- Meniscus & Ligament Tears;
- Running injuries; Tendonitis; patellar (kneecap) chondromalacia
- Post-surgical; Arthroscopy, Joint / Replacement [Arthroplasty]
Knee pain is a common complaint that affects people of all ages. Knee pain may be the result of an injury, such as a ruptured ligament or torn cartilage. Medical conditions – including arthritis, gout and infections – also can cause knee pain.
Many types of minor knee pain respond well to guided self-care measures. Physical therapy and knee braces also can help relieve knee pain. In some cases, however, your knee may require surgical repair.
A torn meniscus is one of the most common knee injuries. Any activity that causes you to forcefully twist or rotate your knee, especially when putting the pressure of your full weight on it, can lead to a torn meniscus.
Each of your knees has two menisci – C-shaped pieces of cartilage that act like a cushion between your shinbone and your thighbone. A torn meniscus causes pain, swelling and stiffness. Your knee might feel unstable, as if it’s going to collapse. Conservative treatment – such as rest, ice and medication and physical therapy – is sometimes enough to relieve the pain of a torn meniscus and give the injury time to heal on its own. In other cases, however, a torn meniscus requires [arthroscopic] surgical repair.
The meniscus is a C-shaped piece of tough, rubbery cartilage that acts as a shock absorber between your shinbone and thighbone. It can be torn if you suddenly twist your knee while bearing weight on it.
An ACL injury is the tearing of the anterior cruciate (KROO-she-ate) ligament, or ACL, inside your knee joint. The anterior cruciate ligament (ACL) is one of the key ligaments that helps stabilize your knee joint. The ACL connects your thighbone (femur) to your shinbone (tibia). An ACL injury most commonly occurs during sports that involve sudden stops and changes in direction – such as basketball, soccer, tennis and volleyball. Immediately after an ACL injury, your knee may swell, feel unstable and become too painful to bear weight. Many people hear or feel a “pop” in their knee when an ACL injury occurs.

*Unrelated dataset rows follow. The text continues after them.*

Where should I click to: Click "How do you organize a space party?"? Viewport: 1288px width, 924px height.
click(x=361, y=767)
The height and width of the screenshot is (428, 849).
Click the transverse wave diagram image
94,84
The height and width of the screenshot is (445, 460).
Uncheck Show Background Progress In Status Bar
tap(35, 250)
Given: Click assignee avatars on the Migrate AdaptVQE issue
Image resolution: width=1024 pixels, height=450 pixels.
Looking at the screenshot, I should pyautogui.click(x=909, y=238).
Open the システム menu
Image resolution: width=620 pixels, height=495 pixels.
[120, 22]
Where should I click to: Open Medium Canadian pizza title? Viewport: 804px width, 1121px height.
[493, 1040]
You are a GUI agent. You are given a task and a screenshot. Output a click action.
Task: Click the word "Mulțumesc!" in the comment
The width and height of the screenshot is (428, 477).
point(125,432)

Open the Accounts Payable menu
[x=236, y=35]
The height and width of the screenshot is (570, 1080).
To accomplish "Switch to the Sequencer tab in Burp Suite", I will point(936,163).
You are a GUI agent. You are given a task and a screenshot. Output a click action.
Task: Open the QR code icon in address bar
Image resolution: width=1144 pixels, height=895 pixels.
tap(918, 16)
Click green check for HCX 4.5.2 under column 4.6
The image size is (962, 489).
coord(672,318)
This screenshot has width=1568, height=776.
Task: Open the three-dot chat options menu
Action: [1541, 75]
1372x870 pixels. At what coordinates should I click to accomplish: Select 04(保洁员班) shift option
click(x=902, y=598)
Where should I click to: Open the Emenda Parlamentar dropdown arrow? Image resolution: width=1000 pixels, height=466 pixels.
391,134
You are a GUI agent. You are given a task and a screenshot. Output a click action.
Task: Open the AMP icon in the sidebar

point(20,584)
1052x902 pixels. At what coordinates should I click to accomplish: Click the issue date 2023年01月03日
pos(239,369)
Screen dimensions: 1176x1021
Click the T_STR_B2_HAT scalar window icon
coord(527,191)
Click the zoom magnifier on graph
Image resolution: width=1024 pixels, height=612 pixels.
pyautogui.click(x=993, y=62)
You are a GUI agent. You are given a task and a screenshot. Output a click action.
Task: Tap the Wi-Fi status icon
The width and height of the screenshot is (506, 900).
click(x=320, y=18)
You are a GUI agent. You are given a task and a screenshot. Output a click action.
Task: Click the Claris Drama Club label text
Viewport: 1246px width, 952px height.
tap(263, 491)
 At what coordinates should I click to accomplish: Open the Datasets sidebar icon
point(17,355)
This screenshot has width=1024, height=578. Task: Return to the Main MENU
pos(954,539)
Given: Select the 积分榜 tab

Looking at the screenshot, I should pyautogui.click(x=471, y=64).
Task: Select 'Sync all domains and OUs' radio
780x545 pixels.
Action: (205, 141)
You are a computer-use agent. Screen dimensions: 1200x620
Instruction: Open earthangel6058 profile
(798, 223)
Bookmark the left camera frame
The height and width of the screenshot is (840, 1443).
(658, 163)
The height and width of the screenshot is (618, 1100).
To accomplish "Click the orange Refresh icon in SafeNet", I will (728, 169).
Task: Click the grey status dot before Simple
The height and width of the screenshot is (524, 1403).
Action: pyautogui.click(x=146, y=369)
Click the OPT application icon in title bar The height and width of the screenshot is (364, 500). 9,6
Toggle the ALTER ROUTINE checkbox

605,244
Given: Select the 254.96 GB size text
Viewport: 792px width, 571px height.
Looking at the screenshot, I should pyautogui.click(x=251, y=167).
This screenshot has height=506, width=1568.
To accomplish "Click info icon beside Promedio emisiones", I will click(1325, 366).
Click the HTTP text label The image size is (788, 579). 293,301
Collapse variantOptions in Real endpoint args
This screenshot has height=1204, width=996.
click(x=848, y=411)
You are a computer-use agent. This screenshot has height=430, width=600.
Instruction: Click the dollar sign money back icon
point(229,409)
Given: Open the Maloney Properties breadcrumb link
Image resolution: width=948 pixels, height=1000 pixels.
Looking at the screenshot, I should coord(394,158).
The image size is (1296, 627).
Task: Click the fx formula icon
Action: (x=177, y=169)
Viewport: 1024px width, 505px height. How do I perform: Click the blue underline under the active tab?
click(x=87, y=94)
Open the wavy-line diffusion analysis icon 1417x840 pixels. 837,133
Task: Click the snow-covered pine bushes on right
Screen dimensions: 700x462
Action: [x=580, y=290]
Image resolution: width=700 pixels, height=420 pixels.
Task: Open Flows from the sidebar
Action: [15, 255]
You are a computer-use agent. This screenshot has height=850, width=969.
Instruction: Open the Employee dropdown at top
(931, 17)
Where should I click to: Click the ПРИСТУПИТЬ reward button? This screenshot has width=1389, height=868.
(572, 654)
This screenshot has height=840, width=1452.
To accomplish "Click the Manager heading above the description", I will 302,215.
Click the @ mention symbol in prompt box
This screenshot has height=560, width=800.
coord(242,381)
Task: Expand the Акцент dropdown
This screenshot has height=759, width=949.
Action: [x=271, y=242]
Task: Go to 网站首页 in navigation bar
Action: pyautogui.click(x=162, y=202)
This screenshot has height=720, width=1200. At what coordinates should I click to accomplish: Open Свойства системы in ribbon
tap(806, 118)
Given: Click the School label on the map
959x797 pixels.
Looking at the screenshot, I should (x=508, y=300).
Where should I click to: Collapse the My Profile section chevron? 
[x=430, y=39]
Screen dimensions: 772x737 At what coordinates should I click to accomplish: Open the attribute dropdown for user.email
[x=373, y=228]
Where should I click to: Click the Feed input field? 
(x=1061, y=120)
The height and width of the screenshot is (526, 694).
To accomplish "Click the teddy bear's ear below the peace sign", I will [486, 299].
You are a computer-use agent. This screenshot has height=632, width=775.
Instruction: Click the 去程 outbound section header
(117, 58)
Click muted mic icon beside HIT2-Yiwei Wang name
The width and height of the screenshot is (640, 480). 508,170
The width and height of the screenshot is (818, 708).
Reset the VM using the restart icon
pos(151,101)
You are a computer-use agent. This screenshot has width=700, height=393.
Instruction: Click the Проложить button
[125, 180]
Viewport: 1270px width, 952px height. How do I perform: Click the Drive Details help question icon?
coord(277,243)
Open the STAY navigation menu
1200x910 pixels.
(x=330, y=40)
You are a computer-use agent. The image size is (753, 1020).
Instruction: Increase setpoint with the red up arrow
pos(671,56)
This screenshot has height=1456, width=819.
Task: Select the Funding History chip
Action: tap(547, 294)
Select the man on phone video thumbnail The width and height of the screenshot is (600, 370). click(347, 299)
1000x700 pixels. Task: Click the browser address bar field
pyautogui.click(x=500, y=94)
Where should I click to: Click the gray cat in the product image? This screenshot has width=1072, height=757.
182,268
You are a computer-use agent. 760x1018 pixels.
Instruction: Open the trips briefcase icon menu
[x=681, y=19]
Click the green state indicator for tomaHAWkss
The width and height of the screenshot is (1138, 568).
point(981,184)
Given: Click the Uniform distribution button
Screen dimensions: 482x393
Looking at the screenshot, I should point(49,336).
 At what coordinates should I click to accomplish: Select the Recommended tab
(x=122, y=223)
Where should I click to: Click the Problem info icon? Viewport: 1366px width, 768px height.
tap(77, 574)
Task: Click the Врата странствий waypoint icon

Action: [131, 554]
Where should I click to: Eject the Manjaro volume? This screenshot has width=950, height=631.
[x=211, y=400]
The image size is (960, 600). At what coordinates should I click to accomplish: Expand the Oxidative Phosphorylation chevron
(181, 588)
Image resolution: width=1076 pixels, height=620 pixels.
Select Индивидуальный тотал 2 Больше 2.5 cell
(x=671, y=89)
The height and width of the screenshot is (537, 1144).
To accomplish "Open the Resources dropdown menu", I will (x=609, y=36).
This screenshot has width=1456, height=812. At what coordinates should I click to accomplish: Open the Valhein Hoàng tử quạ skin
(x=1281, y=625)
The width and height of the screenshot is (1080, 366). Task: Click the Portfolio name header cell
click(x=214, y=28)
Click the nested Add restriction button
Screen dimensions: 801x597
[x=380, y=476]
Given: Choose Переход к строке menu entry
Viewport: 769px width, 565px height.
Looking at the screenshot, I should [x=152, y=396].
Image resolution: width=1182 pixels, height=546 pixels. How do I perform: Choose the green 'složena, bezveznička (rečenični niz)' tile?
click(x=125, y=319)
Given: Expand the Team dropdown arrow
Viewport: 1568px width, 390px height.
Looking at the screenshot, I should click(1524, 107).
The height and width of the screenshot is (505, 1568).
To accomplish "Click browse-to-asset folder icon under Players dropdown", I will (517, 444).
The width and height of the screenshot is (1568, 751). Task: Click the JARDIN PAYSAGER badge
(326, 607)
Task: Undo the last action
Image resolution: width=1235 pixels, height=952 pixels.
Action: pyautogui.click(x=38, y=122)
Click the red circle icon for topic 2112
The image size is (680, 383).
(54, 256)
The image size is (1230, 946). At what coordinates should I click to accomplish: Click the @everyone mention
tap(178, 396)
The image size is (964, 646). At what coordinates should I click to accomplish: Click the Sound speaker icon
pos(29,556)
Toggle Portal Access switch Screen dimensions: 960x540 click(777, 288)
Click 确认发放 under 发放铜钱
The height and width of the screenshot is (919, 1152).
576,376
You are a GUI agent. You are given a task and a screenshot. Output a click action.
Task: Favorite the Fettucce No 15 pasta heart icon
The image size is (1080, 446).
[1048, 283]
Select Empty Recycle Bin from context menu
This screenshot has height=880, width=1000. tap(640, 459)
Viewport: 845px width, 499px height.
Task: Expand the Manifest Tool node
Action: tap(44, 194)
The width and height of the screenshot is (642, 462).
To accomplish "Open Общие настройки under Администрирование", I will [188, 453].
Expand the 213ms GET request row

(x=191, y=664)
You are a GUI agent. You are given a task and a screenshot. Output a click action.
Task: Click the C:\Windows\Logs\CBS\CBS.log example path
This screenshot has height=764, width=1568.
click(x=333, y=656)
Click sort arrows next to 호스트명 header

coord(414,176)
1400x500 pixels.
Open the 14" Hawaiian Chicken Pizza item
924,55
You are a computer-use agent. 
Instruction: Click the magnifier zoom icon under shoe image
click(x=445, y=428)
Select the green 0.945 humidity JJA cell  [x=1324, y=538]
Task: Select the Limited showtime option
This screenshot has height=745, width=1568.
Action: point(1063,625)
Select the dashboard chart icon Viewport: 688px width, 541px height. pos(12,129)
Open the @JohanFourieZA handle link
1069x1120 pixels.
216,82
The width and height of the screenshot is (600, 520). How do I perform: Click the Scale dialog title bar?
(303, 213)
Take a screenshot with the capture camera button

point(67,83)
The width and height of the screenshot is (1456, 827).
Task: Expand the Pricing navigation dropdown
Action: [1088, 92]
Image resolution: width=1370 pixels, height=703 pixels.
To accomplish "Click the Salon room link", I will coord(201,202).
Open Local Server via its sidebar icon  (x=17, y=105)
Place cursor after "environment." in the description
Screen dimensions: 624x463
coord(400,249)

Depending on the severity of your ACL injury, treatment may initially include physical therapy to reduce pain and swelling, increase range of motion and muscle strength and restore functional stability of the joint. Severe cases may require surgery to replace the torn ligament [ACL reconstruction arthroplasty] followed by vigorous and comprehensive physical rehabilitation exercises to help you regain normal joint mobility, muscle strength and functional stability.
A Baker’s cyst is a fluid-filled cyst that causes a bulge and a feeling of tightness behind your knee. The pain can get worse when you fully flex or extend your knee or when you’re active.
A Baker’s cyst, also called a popliteal (pop-LIT-e-ul) cyst, is usually the result of a problem with your knee joint, such as arthritis or a cartilage tear. Both conditions can cause your knee to produce too much fluid, which can lead to a Baker’s cyst. Although a Baker’s cyst may cause swelling and make you uncomfortable, treating the underlying problem usually provides relief. Physical therapy is usually the first course of conservative treatment for Baker’s cyst.
Chondromalacia patella; The cartilage under your kneecap is a natural shock absorber. Overuse, injury or other factors may lead to a condition known as chondromalacia patella (kon-droh-muh-LAY-shuh puh-TEL-uh) – a general term indicating damage to the cartilage under your kneecap. A more accurate term for chondromalacia patella is patellofemoral (puh-tel-o-FEM-uh-rul) pain syndrome.
The most common symptom is knee pain that increases when you walk up or down stairs. Physical therapy is recommended for pain relief and focused quadriceps strengthening exercises; occasionally, surgery is needed to correct the underlying cause and ease patellofemoral pain. Post-operative physical therapy is a crucial part of the recovery process.
Osgood-Schlatter disease can cause a painful lump below the kneecap in children and adolescents experiencing growth spurts during puberty. Osgood-Schlatter disease occurs most often in children who participate in sports that involve running, jumping and swift changes of direction – such as soccer, basketball, figure skating and ballet. During these activities that involve a lot of running and jumping, the pull of the front thigh muscles (quadriceps) can place tension on the tendon that connects the kneecap to the shinbone. In Osgood-Schlatter disease, the tendon may begin to pull away from the spot where it attaches to the shinbone, causing pain and swelling.
While Osgood-Schlatter disease is more common in boys, the gender gap is narrowing as more girls become involved with sports. Osgood-Schlatter disease affects as many as 1 in 5 adolescent athletes. Age ranges differ by sex because girls experience puberty earlier than do boys. Osgood-Schlatter disease typically occurs in boys ages 13 to 14 and girls ages 11 to 12. The condition usually resolves on its own, once the child’s bones stop growing.
Physical therapy for this disorder usually consists of pain reduction and anti-inflammatory modalities, often on a periodic basis during the period of time the child is troubled, until its post-bone-growth resolution.